- Born: 24 March 1944 Montreal, Canada
- Died: 29 March 1971 (aged 27) St. Ouen, France
- Cause of death: Assassination
- Occupation: Revolutionary
- Allegiance: Quebec Liberation Front Liberation Cell;
- Criminal charge: Terrorist activities and attempted murder

= Mario Bachand =

Québécois nationalist (1944–1971)

François Mario Bachand (March 24, 1944 – March 29, 1971) was a member of the first (1963) wave of the FLQ (Front de libération du Québec).

==Political history==

Mario Bachand was a member of the Front de Liberation du Quebec, imprisoned for his role in planting bombs in Montreal. On 17 May 1963 a bomb crippled Walter Leja, a Canadian army explosives technician. After his release, Bachand remained politically active in Montreal, founding several activist, leftist movements. He was an effective organizer, and was largely responsible for organizing the McGill-français demonstration of March 1969. He was close friends with Jacques Lanctôt, who in 1970 would lead the Liberation Cell in the kidnapping of British diplomat James Cross, the event that initiated the October Crisis. Bachand had earlier fled Canada to avoid another criminal prosecution.

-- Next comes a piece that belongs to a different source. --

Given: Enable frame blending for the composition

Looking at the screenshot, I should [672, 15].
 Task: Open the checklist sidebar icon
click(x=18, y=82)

Bachand and Lanctôt were close friends with a young man born in France, Richard Bros. On 22 November 1970, during the October Crisis, days before the Liberation Cell released their hostage, Bros would die in a London police cell, reportedly a suicide. In April 1969 Bachand fled to Havana, where he met up with other FLQ who had sought refuge in Cuba, including Pierre Charette, Alain Allard and Raymond Villeneuve. Bachand was very much a socialist, and did not view Quebec nationalism, particularly its Parti Québécois manifestation, very positively. This brought him in conflict with certain other FLQ who were more sovereigntist, such as Raymond Villeneuve and Denis Lamoureux.

==Death==
In June 1970 he left Cuba for Paris. He was found shot to death in the apartment of Pierre Barral and his wife, Françoise, in the Paris suburb of St. Ouen on March 29, 1971, following a cous cous lunch with them and Norman Roy and Denyse Leduc of the DEFLQ (Delegation extérierure du FLQ). Bachand was assassinated by 3 shots from a .22 calibre pistol with a silencer.

Bachand's murder has never been solved. Author Michael McLoughlin has asserted that Bachand was killed by Normand Roy and Denyse Leduc, assisted by the Security and Intelligence branch of the Royal Canadian Mounted Police or RCMP Security Service.

In 2020, filmmaker Félix Rose released Le dernier felquiste, a television documentary miniseries about Bachand's murder, for Club Illico.